Mandarinaduck · 20/07/2024 00:07

Do not get a dog / allow him to get a dog while living in your home.
You do not like dogs or want a dog, and that is the end of it.
If your DS wants a dog, he must move out.
You can love your DS very much and still refuse to get a dog, because you don’t want a dog.

the2andahalfmillion · 20/07/2024 00:08

Don’t be daft! Aside from anything else dogs are a massive financial liability.

at least £300 pcm to care for adequately/ with good insurance, food and holiday care.
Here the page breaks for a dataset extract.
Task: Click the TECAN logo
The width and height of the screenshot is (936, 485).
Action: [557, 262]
no doubt you’d be the default dog carer if he suddenly wanted to move out/ work abroad etc.

they are a huge tie.

if he wants one, life goals ! Move out, get a mortgage on a one bed place suitable for a dog. Or a rental that is ok with dogs. Ah yes ….about that 🤦‍♀️

Sheelanogig · 20/07/2024 00:09

As a dog owner - no.

His situation is likely to change, he could moVe anywhere for work and if renting, will struggle to.find accommodation. YOu could end up with the dog.
He can volunteer at animal rescue places, I know a greyhound rescue that has a team of volunteers who take the dogs out for walk together etc.
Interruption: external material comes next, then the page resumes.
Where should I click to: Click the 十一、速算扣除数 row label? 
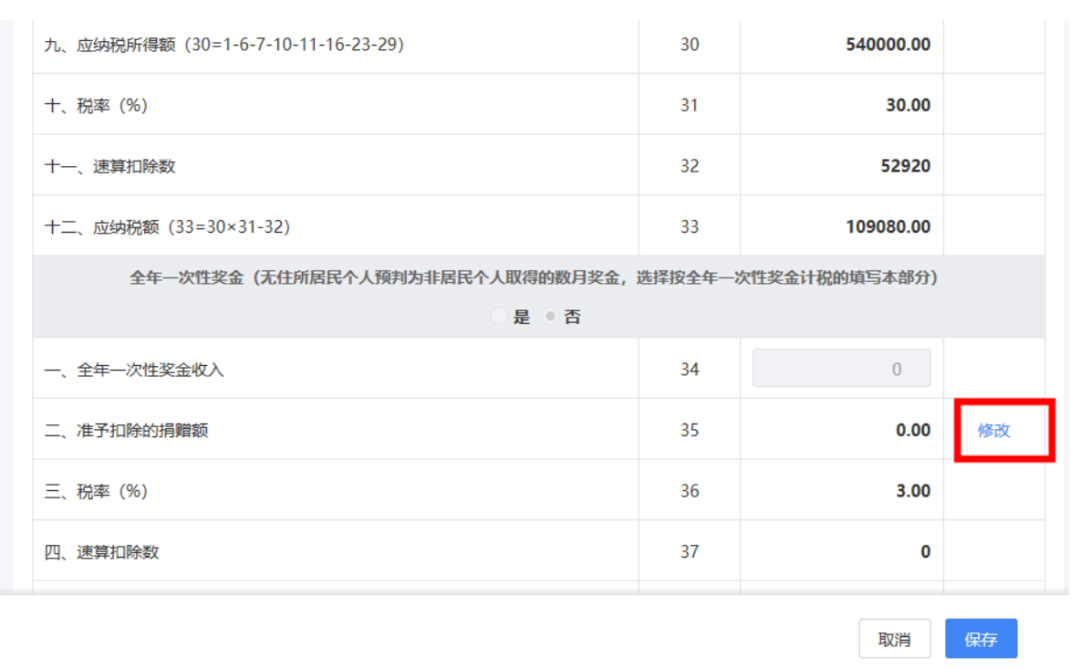pos(110,166)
Having a dog is amazing but the entire household has to be on-board.

Plumpribbon · 20/07/2024 00:11

Exactly what everyone says above. He can get a dog when he moves out.

But also, pets are expensive with insurance and even the fancy foods. Heaven forbid if it would ever need an operation etc. Costs are crazy.

My point being he really would never be able to save if he’s paying for a dog. Could be thousands a year

circular2478 · 20/07/2024 00:13

As a dog owner and lover- say no.

He can get a dog when he moves out. I love my dog so much, but I wanted him and have had him and nurtured him since he was a puppy. I refuse to look after any family members dogs though as in my opinion they are smellier and shed more hair than mine 🤦‍♀️

DramaAlpaca · 20/07/2024 00:19

Your house. Your rules. Tell him he can have a dog when he has his own place.

You do know what to do. Grow a backbone and tell him 'no'.

BigWillyLittleTodger · 20/07/2024 00:32

In the words of Zammo

24 year old son desperate for a dog.
Judystilldreamsofhorses · 20/07/2024 00:33

I want a dog! In reality we both work out of the home most of the time, and we have a cat (who we love very, very much), plus my partner is not really a dog person.

I befriended a neighbour who has a lovely dog. Regular walks for me and dog, dog sitting when neighbour needs to go away, and a fab friend. Everyone wins. Sometimes DP comes on walks but he hates it when she poos In the street and I have to pick it up - so this is definitely the right option! Pic from earlier (not hot here).

24 year old son desperate for a dog.
StripedPiggy · 20/07/2024 00:39

So he is 24 years old, he has two jobs, and he doesn’t spend much. So why can’t he get his own place and make his own decision about getting a dog?

Violet17 · 20/07/2024 00:43

You need to stick with a firm no. He can get a dog when he gets his own place. Not at yours.

Refugenewbie · 20/07/2024 00:46

He's not at the right stage of life to get one. He won't be even he's earning enough for his own place either unless he can afford a dog walker. You're at the right stage to get a dog which is probably why he can imagine it working!